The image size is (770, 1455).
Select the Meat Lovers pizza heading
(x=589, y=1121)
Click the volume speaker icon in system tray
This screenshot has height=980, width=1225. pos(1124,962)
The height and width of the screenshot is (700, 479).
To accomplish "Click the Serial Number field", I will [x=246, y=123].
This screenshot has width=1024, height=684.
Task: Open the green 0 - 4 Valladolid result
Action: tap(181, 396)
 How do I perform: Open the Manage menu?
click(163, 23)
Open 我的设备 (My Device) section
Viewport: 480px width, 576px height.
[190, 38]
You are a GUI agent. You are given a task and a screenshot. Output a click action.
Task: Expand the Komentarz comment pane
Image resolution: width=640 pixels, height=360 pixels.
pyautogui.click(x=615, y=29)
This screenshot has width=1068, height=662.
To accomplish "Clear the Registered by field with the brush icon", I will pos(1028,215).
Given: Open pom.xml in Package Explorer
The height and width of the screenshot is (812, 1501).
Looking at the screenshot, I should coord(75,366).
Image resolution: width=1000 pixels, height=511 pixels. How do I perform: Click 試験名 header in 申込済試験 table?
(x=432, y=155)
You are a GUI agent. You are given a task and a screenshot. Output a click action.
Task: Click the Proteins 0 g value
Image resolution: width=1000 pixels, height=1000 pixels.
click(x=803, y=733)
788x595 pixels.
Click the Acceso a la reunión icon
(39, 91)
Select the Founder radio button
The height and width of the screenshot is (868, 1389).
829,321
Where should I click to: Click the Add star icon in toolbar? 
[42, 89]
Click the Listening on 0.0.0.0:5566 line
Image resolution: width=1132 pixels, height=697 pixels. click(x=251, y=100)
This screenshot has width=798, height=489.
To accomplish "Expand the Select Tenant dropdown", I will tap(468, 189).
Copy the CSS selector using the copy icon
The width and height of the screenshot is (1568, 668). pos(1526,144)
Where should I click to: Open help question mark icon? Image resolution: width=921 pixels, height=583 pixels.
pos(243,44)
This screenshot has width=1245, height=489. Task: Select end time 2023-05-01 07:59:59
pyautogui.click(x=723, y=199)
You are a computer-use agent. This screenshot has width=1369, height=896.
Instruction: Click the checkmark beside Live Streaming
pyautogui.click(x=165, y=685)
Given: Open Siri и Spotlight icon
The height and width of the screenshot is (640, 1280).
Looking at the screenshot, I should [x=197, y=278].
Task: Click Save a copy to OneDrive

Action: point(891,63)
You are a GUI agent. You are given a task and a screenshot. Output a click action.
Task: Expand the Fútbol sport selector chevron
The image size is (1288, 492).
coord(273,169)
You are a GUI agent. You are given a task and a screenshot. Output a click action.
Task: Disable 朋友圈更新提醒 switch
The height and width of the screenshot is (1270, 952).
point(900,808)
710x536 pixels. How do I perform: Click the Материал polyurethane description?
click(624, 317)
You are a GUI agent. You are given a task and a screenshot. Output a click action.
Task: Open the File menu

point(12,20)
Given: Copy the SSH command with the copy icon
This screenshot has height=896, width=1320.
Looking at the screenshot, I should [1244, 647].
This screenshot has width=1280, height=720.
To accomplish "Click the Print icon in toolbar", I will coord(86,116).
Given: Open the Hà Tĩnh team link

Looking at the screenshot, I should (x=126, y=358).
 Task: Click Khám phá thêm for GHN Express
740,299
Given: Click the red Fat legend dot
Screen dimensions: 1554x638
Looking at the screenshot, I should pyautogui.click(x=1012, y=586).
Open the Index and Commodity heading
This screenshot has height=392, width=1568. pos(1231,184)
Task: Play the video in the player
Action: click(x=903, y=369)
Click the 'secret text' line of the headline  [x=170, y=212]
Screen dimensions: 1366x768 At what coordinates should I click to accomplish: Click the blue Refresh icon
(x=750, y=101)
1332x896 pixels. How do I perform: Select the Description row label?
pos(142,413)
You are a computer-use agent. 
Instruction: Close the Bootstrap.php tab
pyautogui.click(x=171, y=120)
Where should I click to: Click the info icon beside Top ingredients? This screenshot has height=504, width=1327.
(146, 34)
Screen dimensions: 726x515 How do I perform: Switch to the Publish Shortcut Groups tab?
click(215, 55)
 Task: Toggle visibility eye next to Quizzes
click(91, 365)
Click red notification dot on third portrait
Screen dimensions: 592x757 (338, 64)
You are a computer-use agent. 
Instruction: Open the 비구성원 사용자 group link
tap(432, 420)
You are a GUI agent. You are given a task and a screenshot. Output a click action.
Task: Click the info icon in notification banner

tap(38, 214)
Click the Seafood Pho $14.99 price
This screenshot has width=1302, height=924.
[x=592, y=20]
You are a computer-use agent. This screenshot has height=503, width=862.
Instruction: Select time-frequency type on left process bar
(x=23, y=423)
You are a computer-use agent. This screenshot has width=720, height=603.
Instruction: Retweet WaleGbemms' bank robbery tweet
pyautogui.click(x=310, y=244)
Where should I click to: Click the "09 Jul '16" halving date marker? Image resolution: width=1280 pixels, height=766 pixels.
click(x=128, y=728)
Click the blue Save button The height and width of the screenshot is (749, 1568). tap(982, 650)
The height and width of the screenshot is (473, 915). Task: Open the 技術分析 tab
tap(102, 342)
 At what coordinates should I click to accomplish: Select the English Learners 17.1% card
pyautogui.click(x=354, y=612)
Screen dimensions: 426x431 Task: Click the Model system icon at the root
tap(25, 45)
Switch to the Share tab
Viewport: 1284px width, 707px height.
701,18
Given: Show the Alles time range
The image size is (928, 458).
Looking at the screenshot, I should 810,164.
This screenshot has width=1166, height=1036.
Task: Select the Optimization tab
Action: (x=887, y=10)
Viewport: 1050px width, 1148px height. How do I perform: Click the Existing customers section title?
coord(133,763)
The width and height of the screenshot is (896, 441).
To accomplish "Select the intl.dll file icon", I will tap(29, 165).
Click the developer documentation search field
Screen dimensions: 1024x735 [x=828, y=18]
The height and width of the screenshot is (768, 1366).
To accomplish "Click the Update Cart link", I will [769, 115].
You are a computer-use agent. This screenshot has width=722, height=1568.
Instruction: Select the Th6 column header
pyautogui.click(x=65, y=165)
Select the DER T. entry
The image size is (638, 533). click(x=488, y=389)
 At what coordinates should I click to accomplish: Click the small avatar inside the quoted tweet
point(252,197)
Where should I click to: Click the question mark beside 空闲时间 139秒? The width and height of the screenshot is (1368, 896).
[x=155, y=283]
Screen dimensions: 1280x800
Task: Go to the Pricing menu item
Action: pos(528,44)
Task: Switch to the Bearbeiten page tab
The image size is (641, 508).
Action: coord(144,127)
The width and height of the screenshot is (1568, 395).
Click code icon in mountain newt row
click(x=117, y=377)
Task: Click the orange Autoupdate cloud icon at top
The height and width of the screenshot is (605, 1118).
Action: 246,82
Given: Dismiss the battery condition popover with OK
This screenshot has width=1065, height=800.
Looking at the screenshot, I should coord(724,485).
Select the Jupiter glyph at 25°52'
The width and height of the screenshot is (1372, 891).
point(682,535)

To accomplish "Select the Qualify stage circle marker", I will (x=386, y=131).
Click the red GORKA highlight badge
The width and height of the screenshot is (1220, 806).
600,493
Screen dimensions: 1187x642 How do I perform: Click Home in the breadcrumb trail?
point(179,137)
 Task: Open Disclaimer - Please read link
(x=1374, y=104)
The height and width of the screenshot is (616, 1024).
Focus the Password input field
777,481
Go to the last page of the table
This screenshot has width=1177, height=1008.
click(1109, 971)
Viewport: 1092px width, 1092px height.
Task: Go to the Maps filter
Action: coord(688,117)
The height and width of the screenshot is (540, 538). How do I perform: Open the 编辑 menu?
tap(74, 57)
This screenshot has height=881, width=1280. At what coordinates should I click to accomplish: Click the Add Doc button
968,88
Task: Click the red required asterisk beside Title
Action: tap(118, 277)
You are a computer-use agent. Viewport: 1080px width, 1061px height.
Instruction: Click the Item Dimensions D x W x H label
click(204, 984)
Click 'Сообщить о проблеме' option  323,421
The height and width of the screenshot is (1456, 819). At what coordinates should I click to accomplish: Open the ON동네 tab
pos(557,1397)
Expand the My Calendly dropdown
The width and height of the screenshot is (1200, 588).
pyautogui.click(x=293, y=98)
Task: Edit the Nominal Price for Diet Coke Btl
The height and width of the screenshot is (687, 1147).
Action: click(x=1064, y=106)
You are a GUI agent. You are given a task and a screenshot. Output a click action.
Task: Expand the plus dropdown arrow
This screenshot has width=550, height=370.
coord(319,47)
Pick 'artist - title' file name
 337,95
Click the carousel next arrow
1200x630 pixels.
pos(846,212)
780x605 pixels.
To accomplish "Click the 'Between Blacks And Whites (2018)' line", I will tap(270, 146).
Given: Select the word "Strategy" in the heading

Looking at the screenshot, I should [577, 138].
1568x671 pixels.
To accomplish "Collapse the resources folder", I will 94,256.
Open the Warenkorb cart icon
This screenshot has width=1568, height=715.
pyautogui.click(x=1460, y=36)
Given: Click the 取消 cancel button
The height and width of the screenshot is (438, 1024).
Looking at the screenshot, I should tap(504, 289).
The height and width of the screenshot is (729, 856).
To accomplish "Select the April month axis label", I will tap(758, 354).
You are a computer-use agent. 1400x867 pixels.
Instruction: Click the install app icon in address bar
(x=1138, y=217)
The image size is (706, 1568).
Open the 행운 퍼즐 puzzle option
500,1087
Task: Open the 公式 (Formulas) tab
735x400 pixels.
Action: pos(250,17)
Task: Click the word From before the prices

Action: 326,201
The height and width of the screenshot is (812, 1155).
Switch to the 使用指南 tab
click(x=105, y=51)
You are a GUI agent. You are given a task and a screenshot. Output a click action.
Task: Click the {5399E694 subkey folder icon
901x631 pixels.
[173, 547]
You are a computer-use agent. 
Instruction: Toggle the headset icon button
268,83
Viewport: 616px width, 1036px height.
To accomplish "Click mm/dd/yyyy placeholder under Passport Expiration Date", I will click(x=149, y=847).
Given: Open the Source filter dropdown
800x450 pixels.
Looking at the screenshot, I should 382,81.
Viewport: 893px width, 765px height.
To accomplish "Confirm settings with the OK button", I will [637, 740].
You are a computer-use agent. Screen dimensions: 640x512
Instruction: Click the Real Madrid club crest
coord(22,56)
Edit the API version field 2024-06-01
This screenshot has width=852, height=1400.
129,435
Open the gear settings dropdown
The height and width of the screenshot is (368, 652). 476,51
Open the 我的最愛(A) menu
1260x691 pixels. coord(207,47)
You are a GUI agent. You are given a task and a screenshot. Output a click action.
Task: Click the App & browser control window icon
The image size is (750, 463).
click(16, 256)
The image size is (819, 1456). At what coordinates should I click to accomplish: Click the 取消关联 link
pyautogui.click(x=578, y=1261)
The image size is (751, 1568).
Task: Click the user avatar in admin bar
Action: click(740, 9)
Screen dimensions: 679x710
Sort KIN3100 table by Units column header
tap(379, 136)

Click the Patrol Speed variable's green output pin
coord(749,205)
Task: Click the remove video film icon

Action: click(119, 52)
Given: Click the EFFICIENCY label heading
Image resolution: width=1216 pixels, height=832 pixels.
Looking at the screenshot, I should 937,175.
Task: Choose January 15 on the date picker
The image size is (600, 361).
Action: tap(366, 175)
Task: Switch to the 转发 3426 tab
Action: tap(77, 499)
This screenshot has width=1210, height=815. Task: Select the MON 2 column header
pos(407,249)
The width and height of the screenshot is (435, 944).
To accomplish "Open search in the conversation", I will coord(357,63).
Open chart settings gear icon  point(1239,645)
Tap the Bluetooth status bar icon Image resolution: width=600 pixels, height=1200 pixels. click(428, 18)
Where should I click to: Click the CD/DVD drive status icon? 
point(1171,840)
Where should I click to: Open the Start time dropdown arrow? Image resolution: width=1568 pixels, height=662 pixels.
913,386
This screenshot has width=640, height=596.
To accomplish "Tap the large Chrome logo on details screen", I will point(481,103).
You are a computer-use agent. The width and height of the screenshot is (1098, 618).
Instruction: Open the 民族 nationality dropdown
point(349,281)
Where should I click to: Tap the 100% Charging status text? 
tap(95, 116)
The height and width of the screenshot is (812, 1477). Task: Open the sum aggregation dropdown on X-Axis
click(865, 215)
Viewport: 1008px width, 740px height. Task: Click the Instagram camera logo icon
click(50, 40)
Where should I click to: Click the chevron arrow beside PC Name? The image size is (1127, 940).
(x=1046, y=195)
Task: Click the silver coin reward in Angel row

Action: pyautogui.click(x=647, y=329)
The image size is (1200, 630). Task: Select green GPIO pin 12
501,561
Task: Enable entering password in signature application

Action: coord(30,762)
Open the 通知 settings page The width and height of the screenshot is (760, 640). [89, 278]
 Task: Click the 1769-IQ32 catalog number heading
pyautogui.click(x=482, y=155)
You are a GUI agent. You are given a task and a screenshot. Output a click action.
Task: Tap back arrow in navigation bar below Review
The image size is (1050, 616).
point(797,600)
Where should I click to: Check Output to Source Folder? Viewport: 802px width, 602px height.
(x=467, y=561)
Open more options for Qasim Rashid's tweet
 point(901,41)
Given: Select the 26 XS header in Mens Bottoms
────────
Note how many lines in the material hold the word "with", and give that number by itself.

• **FINISHED EXERCISE**: 4